Mustholih    •    Kamis, 07 Dec 2017 20:49 WIB
kekerasan
Semarang Peringkat Tertinggi Kekerasan Terhadap Perempuan di Jateng
Ilustrasi. MTVN/M Rizal

Semarang: Ibu Kota Jawa Tengah, Semarang, menduduki peringkat tertinggi dalam kasus kekerasan terhadap perempuan selama 2017. Semarang dinilai sebagai kota tidak ramah bagi kaum hawa dibanding daerah-daerah lain di Jawa Tengah.

"Ada tiga wilayah teratas dalam kasus kekerasan terhadap perempuan. Semarang ada 118 kasus, Magelang 47 kasus, dan Kabupaten Kendal 22 kasus,” kata Direktur Legal Resource Center untuk Keadilan Jender dan Hak Asasi Manusia (LRC -KJHAM) Dian Puspitasari, Semarang, Kamis, 7 Desember 2017.

Menurut Dian, angka kekerasan terhadap perempuan sepanjang 2017 mencapai 352 kasus. Adapun jumlah perempuan yang menjadi korban kekerasan mencapai 704 orang.

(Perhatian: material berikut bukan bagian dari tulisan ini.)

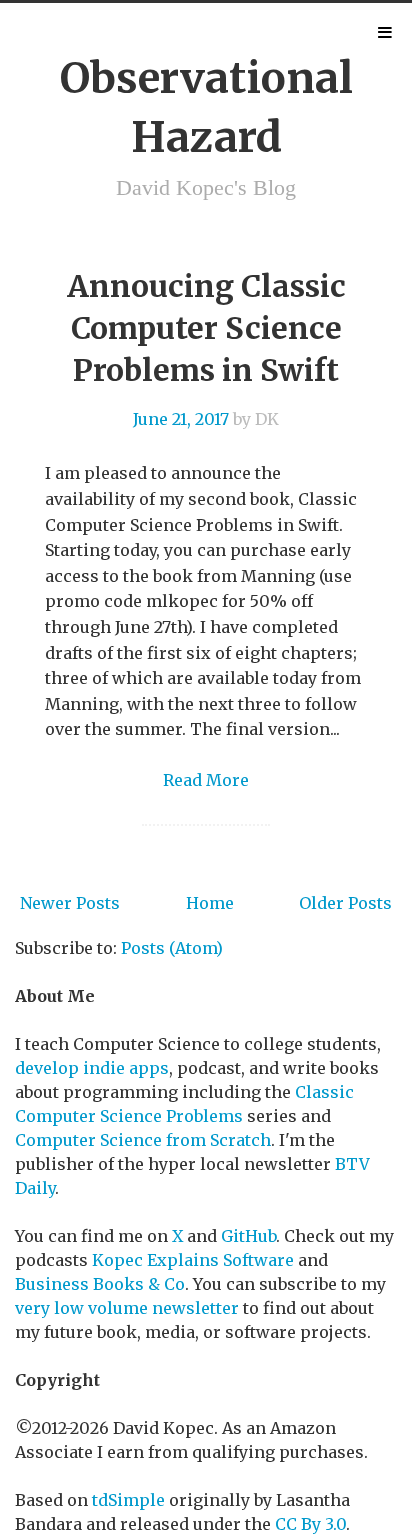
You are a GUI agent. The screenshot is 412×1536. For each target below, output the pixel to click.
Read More (206, 780)
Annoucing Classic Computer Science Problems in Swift (206, 328)
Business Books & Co (100, 1284)
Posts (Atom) (172, 948)
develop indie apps (92, 1068)
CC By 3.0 (310, 1524)
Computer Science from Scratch (143, 1140)
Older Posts (345, 903)
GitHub (248, 1236)
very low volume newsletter (127, 1308)
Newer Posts (70, 903)
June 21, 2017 (181, 419)
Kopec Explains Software (193, 1260)
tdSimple (128, 1500)
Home (210, 903)
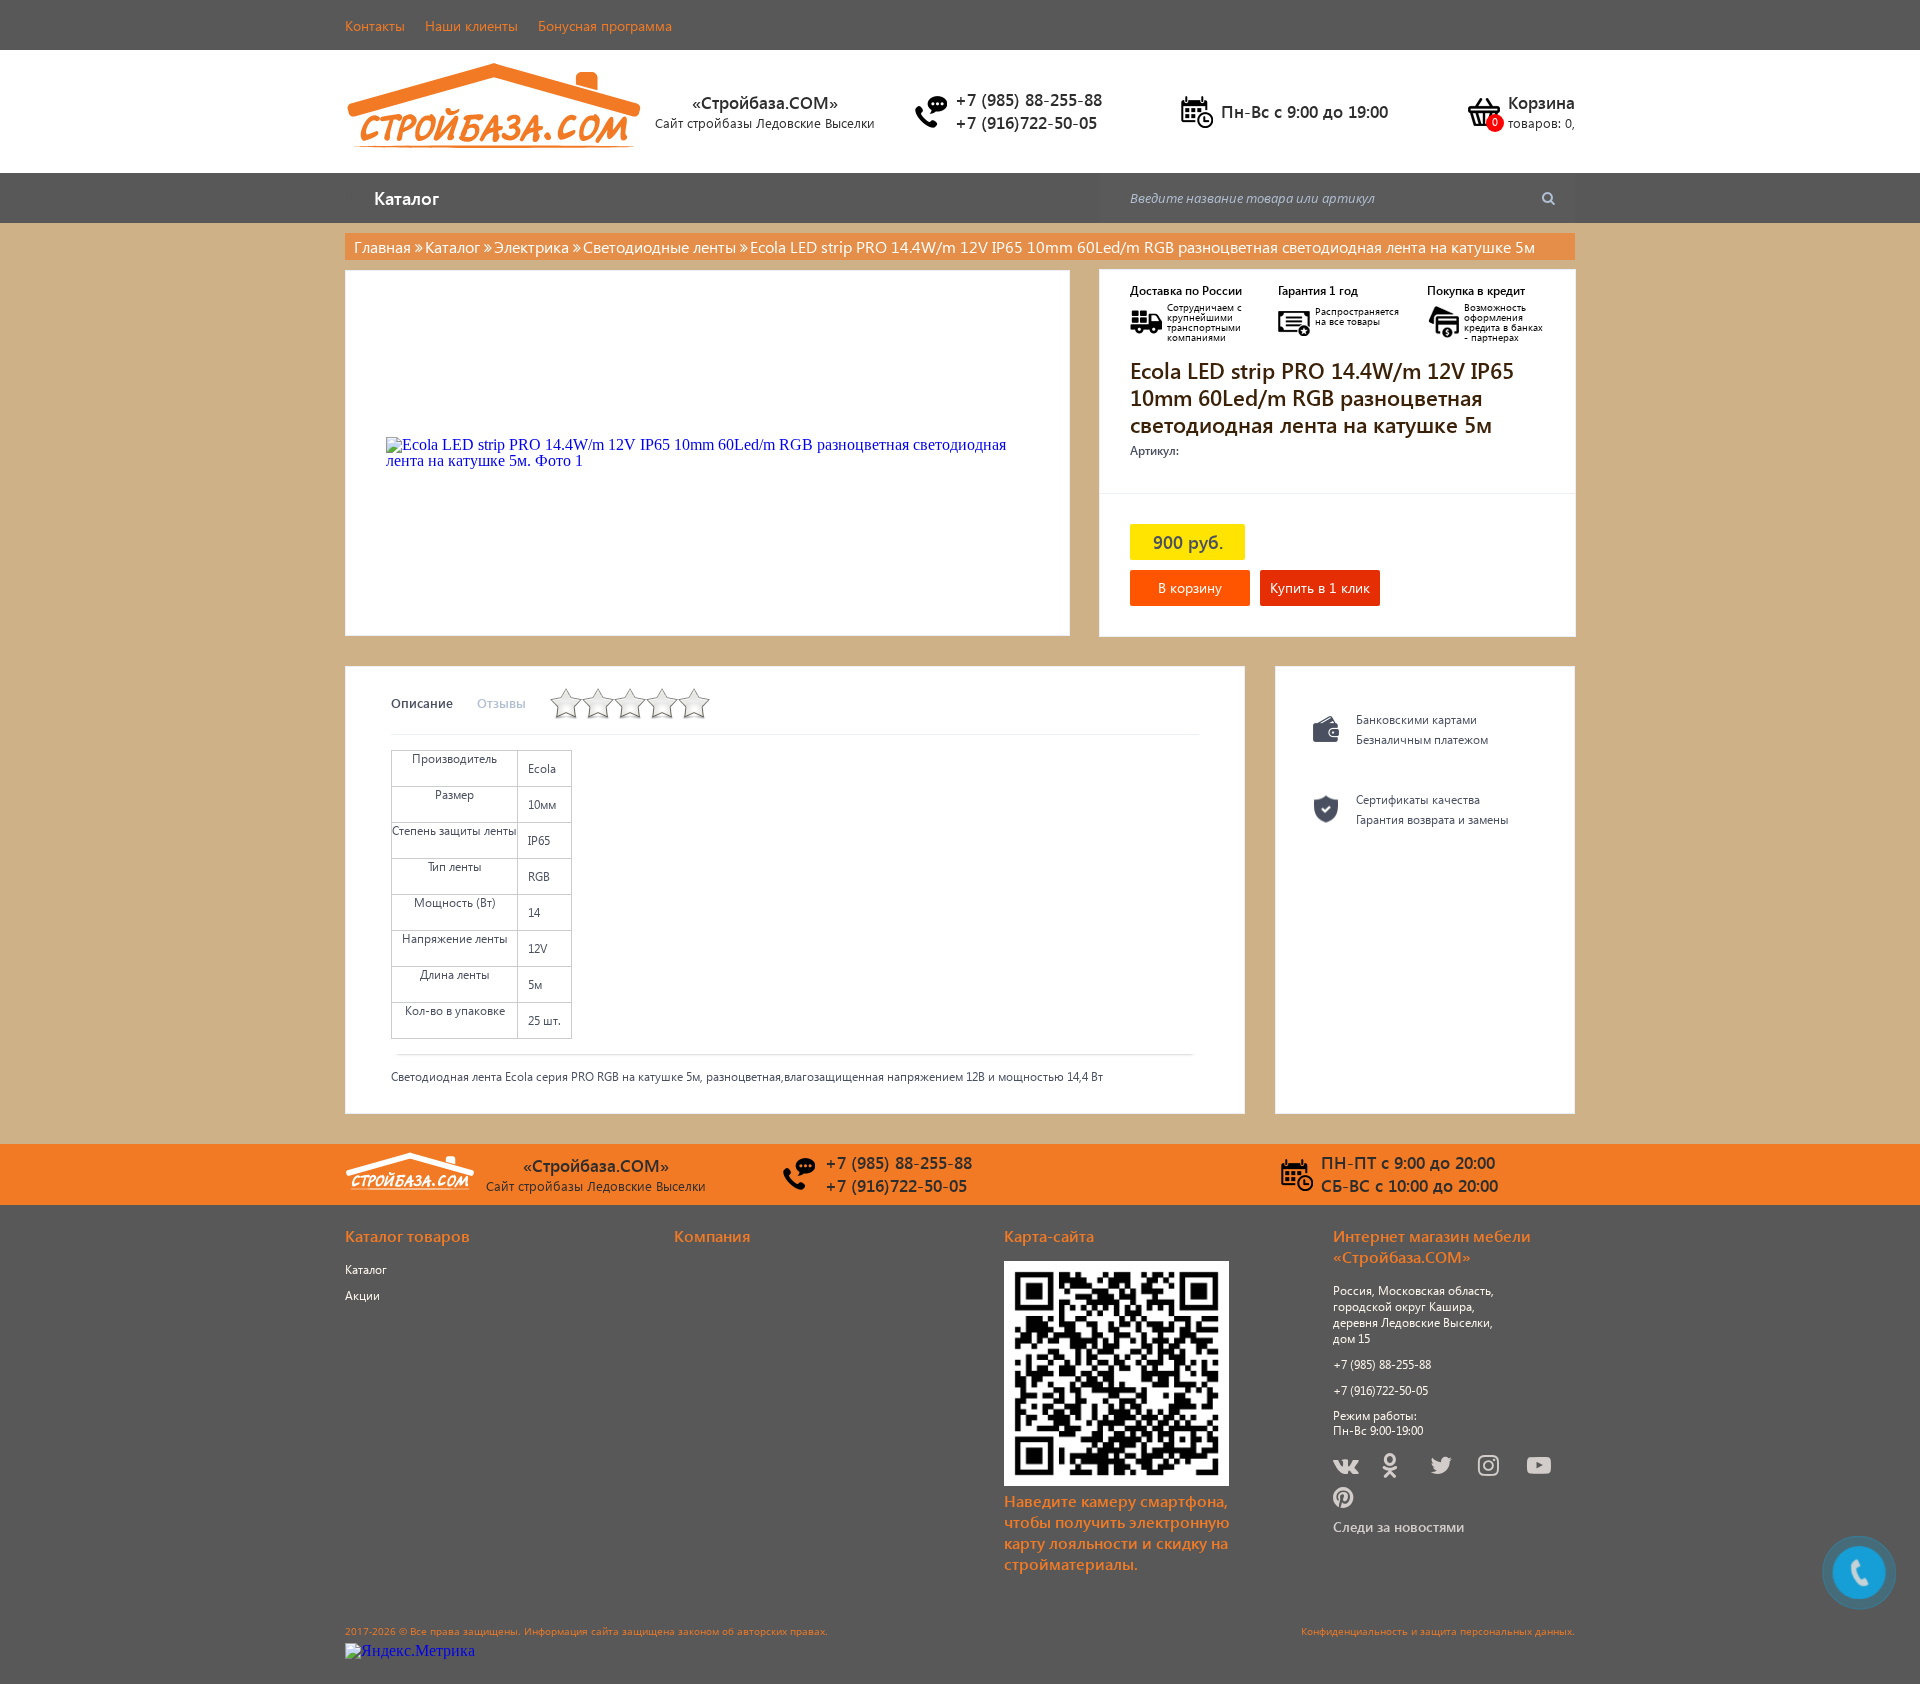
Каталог (366, 1269)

Kabupaten Wonogiri tercatat memiliki 20 kasus kekerasan terhadap perempuan. Sedangkan Kota Salatiga, Kabupaten Pati, dan Kabupaten Semarang tercatat memiliki 12 kasus kekerasan. Sementara Kabupaten Blora dan Kabupaten Pekalongan tercatat memiliki 10 kasus perempuan.

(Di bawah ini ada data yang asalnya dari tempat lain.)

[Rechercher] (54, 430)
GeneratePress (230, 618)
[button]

“Kabupaten yang terkecil memiliki kasus kekerasan terhadap perempuan ada di Sragen dan Karanganyar yakni 8 kasus,” ujarnya.

Jenis kekerasan terhadap perempuan pun beragam. Kekerasan dalam rumah tangga (KDRT) tercatat 117 kasus, kekerasan dalam pacaran (KDP) tercatat 91 kasus, perkosaan 46 kasus, perbudakan seksual 38 kasus, prostitusi 24 kasus, trafiking 16 Kasus, pelecehan Seksual 14 kasus, dan buruh migran sebanyak 6 kasus.

Menanggapi jumlah kekerasan ini, Pemerintah Provinsi Jateng berjanji bakal dijadikan sebagai bahan evaluasi pelayanan pengaduan.

"Kami terus berupaya untuk memberikan hak perlindungan korban kekerasan perempuan sehingga haknya dapat dipenuhi secara maksimal,” kata Kepala Bidang Pemenuhan Hak dan Perlindaungan Anak DP3AKB Provinsi Jateng Sri Winarna .

Sri mengklaim Pemerintah Jateng sangat menaruh perhatian dalam upaya menangai kekerasam terhadap perempuan. Selama ini, pihaknya sudah melakukan koordinasi dengan pihak terkait dan mengadakan pelatihan pelayanan bagi korban kekerasan. “Tiga tahun belakangan, Pemprov Jateng sangat konsen dalam penanganan kekerasan perempuan," ungkapnya.